Two hedge funds pull out of Trump’s new social media network: Billionaire Boaz Weinstein – whose wife ran for Manhattan DA as a Democrat – says it conflicts with his ‘values’ but makes profit on stake
- Trading in firm behind Trump’s new social media venture is halted 12 times
- Its value tripled over the course of trading Friday
- Trump Media & Technology Group and Digital World Acquisition Corp. announced a merger Wednesday
- Weinstein, who runs Saba Capital Management, announced the hedge fund sold its shares after learning of Trump merger
- Lighthouse Investment Partners also bailed out
- DWAC is a special purpose acquisition company, also known as a ‘blank check company’

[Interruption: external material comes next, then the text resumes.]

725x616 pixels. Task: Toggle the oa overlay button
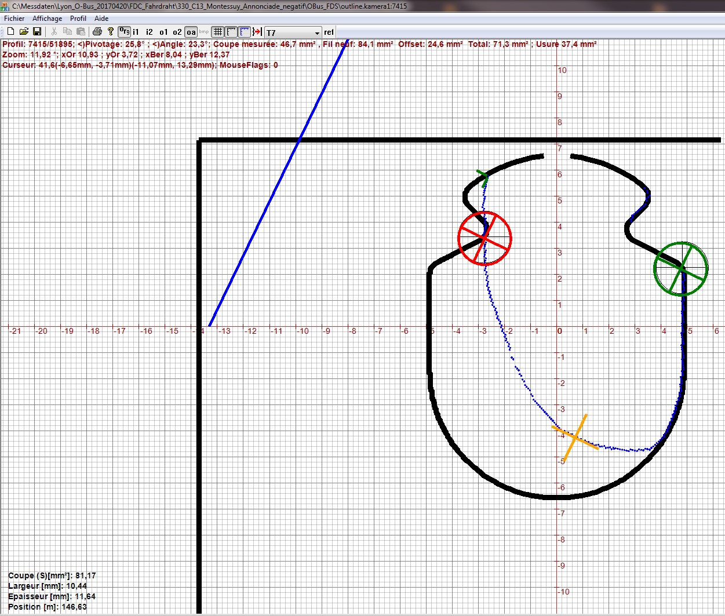point(191,32)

- Weinstein’s wife Tali Farhadian Weinstein ran for New York DA in the Democratic primary after lending millions to her campaign
- Key player who knew Trump worked for Deutsche Bank and owns acquisition business with offices in Wuhan, China
Two hedge funds have pulled out of Trump’s new social media network with one saying it conflicts with their ‘values’.

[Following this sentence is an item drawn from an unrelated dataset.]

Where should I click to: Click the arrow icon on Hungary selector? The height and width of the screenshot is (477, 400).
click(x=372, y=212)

Saba Capital and Lighthouse Investment Partners withdrew as the shares of Digital World Acquisition Corp (DWAC) soared 300 per cent on Friday.

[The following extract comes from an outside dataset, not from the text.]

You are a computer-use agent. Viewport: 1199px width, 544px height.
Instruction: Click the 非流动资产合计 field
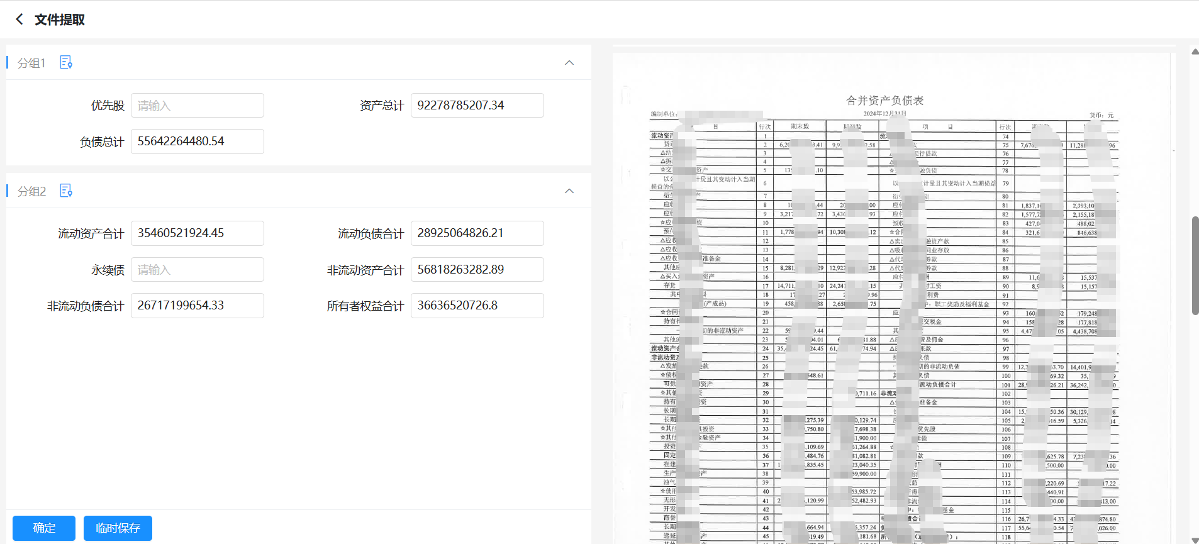(x=477, y=270)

Boaz Weinstein, who owns $3.5bn Saba Capital, announced he was selling his stake in a statement.
‘I knew that for Saba the right thing was to sell our entire stake of unrestricted shares, which we have now done,’ Weinstein said.
‘Many investors are grappling with hard questions about how to incorporate their values into their work. For us, this was not a close call.’
Hedge fund manager Boaz Weinstein, pictured with wife Tali Farhadian Weinstein, said he sold shares in Digital World Acquisition Corp. after learning of its merger with Donald Trump’s new media company
His firm sold much of its stake in Digital World in early Thursday morning, making a small profit before the shares soared higher.
Weinstein’s wife, Tali Farhadian Weinstein, was a candidate for New York District Attorney. She clerked for Judge Merrick Garland, and in the Barack Obama justice department, serving as counsel for AG Eric Holder, who cut a video for her campaign.
Forbes estimated Boaz Weinstein’s wealth at $450 million back in 2012 and included him in its lift of 40 top earning hedge fund managers.
Lighthouse Investment Partners also bailed out on the SPAC after the deal was announced, CNBC reported.
Lighthouse had owned 3.2 million shares, or 11 percent of the SPAC. Saba had a 9.3 per cent stake, or 2.4 million shares.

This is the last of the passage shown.